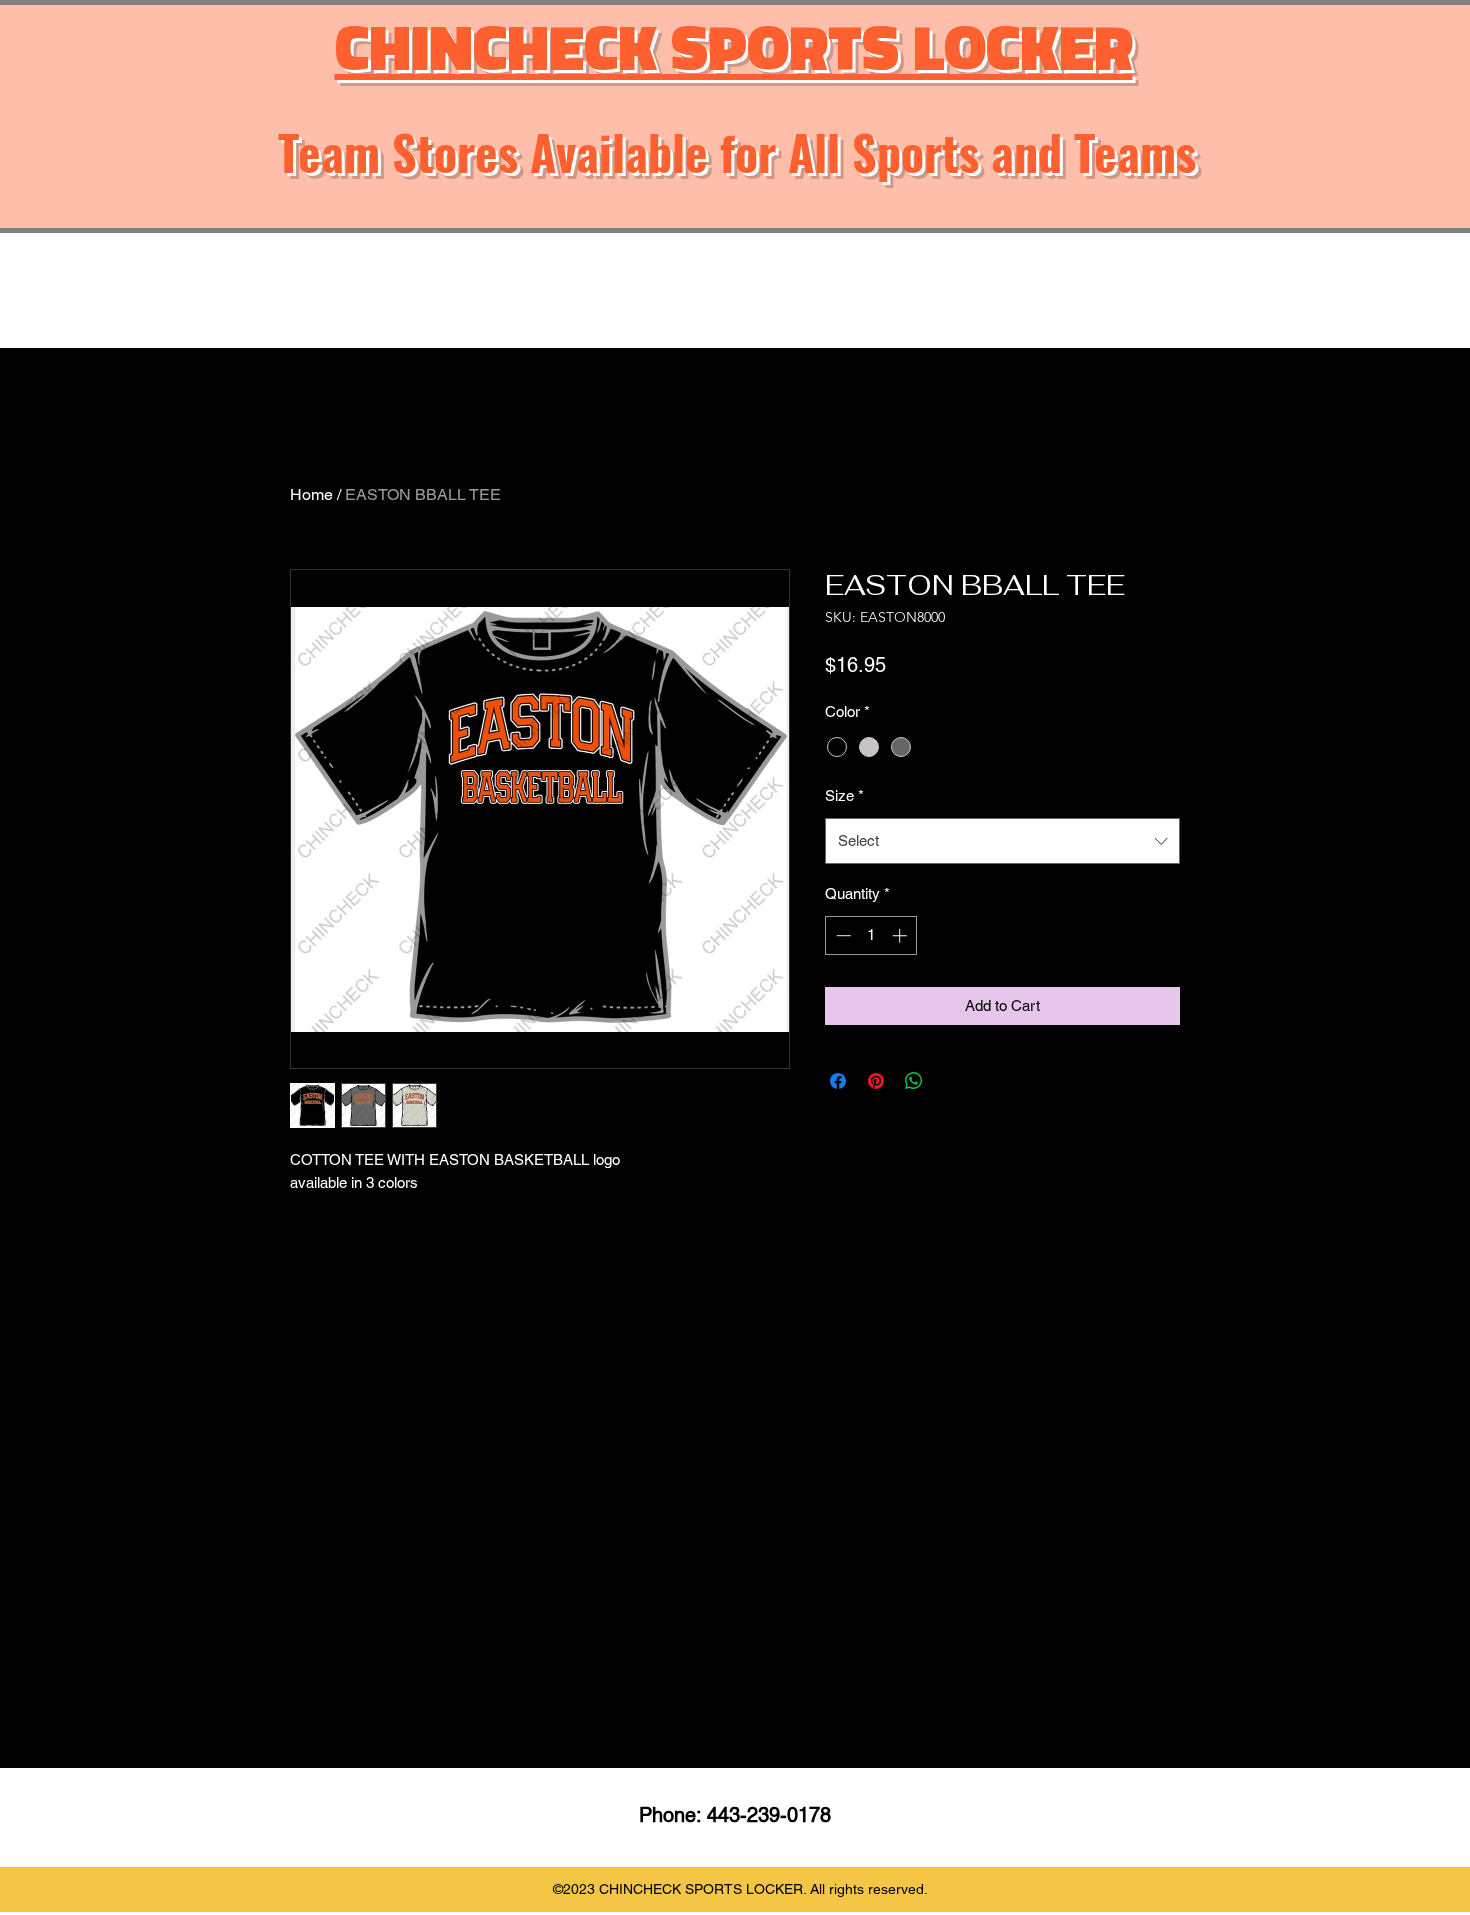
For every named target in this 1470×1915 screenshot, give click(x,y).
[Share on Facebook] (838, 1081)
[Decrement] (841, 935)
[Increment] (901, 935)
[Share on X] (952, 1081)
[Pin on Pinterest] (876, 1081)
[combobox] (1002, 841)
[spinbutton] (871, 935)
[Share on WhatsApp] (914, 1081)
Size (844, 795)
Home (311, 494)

+-------+

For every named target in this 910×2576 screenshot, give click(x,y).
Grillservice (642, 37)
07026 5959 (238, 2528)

+-------+

What you have to do | Look back at the entries above and repeat, unchanged, every line from the line holding "For every named target in this 1470×1915" through the line holding "Home (311, 494)".

Answer section |
For every named target in this 1470×1915 screenshot, give click(x,y).
[Share on Facebook] (838, 1081)
[Decrement] (841, 935)
[Increment] (901, 935)
[Share on X] (952, 1081)
[Pin on Pinterest] (876, 1081)
[combobox] (1002, 841)
[spinbutton] (871, 935)
[Share on WhatsApp] (914, 1081)
Size (844, 795)
Home (311, 494)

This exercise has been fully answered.